Opinión

Maniqueísmo

Siempre se sostuvo que la única forma de avanzar próspera y de ámbito general habita entre los dos extremos, por el camino de en medio. Ojipláticos son legión mientras observan como dos bandos, aparentemente antagonistas, determinan el bien y el mal claramente y con vehemencia para con el destino, no ya del presente únicamente, sino del porvenir de la sociedad que nos arropa.

Y dos orillas, más allá de símbolos (singularmente los identitarios que no son de nadie y sí de todos), apariencias y pronunciamientos, que tienen una manera similar de vivir; con las mismas aspiraciones, emociones y sensaciones en el ámbito personal, que es el verdaderamente más importante. Y esa similitud, que no uniformidad, vienen dada en buena razón por la cultura y esa miríada de tradiciones que nos circundan y se comparten. Y si bien la cultura existe para todos los gustos, hay exponentes que nos son común, y no son pocos.

Entre el bien absoluto y el mal definitivo que cada una de las partes suele reiteradamente apostillar (una parte más que otra, sin duda) existe también ‘pragma’. Circunstancias, preocupaciones, conveniencias, innovación; un pragmatismo que tantas veces tiene que ver con la justicia social. Hecho dado es la reciente eliminación de un término en el texto constitucional que brillaba por su chirrido y por su desprecio, ‘disminuidos’. Hecho a los que quienes no dieron su voto para el destierro, no han sabido argumentar su negativa dentro de una confusa justificación.

Entonces, ante ese desierto establecido de la crispación, como alguien determinó el presente, en el que aparece un oasis en forma de acuerdo por algo justo y necesario, no es tenue la duda suscitada del porqué no es más frecuente el acuerdo o al menos, en lo imprescindible.

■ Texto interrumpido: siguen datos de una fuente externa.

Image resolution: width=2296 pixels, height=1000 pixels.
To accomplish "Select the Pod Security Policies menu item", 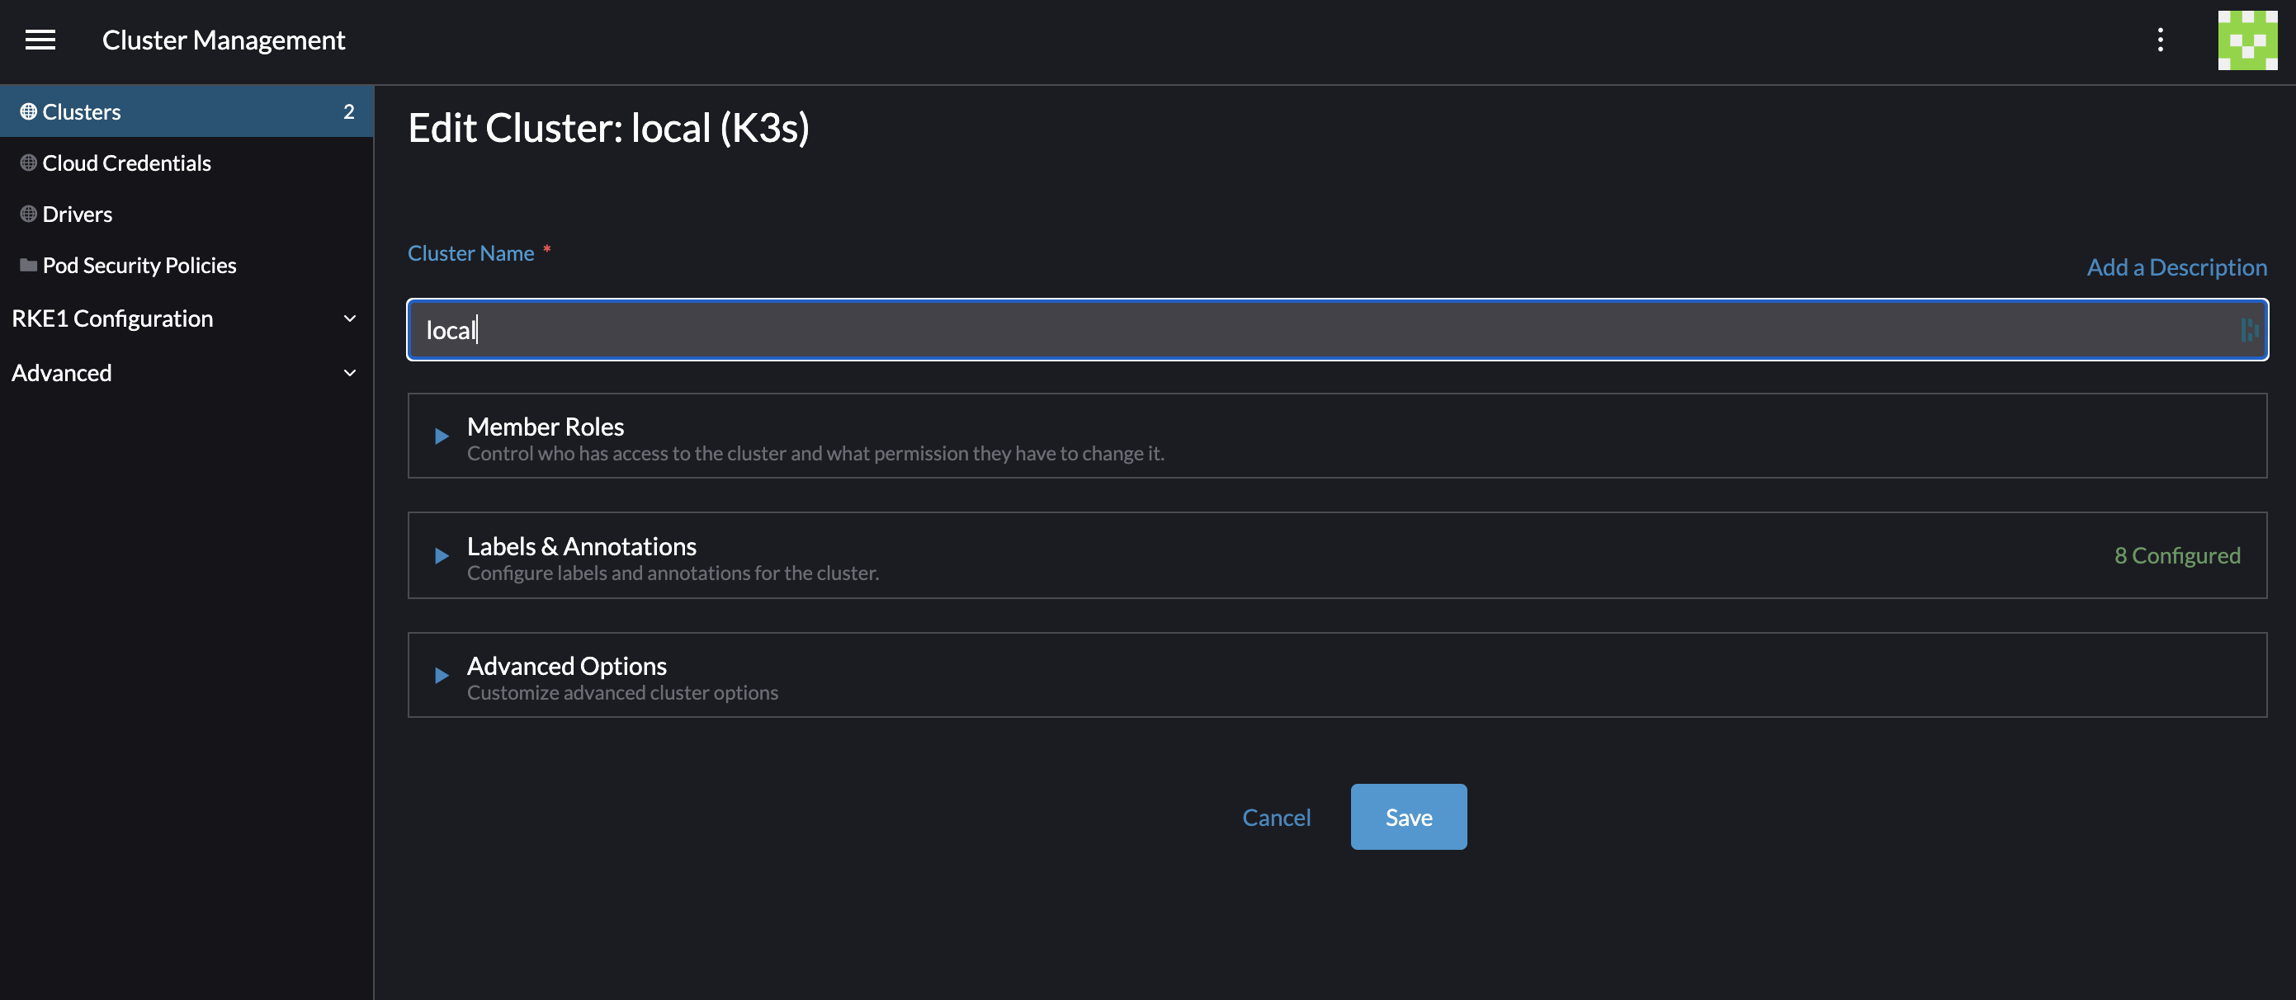I will (139, 265).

La razón podría estar auspiciada, ante tal frentismo de resistentes diferencias mostradas y no pocos episodios de odio, por ese caudal de ambiciones que se resume en el ejercicio y ostensión del poder. Los principios y valores, como escudo, también saben proteger a la codicia. Una codicia tantas veces estructurada en ese mensaje que se pretende difunda una multitud de seguidores, según la doctrina ideológica que corresponda, en beneficio de unos pocos.

Un poder detentado o aspirado con su secuencia y sus consecuencias que son, más que nada aunque no solo, el control de las instituciones, la colocación partidaria, las ambiciones personales o políticas (confesables o inconfesables) o la supremacía de la razón cuasi absoluta que alimente su duración. Por el poder se ha pactado siempre hasta con el diablo y se seguirá haciendo. Y aunque (casi) todo sucede con una metódica estrategia, no refrena la pasión militante. Por el contrario, la enerva.

Nadie discute la existencia de gobierno y oposición, faltaría, no es eso, pero dentro de ese juego democrático siempre caben lugares a compartir. Teniendo en cuenta y de por medio la ristra de convocatorias electorales del año estrenado, no parece que temperen los ‘sentimientos’.

Quizás, pueril sería pedir se abandonara en lo posible la lanza en beneficio del diálogo, pero claro, habrá que seguir a la espera, visto lo visto, más que a la esperanza. Este momento ocasional maniqueo de férrea dualidad puede haya venido para quedarse. Pese a ello, irán cobrando mayor valor quienes, en medio de la tormenta, sean capaces de ver y hacer ver, no sin derribar muros de intolerancia, el espacio común a proteger y como abrigo al progreso. Un progreso que no tiene en sí mismo adscripción política única, sino como valor social de conjunto.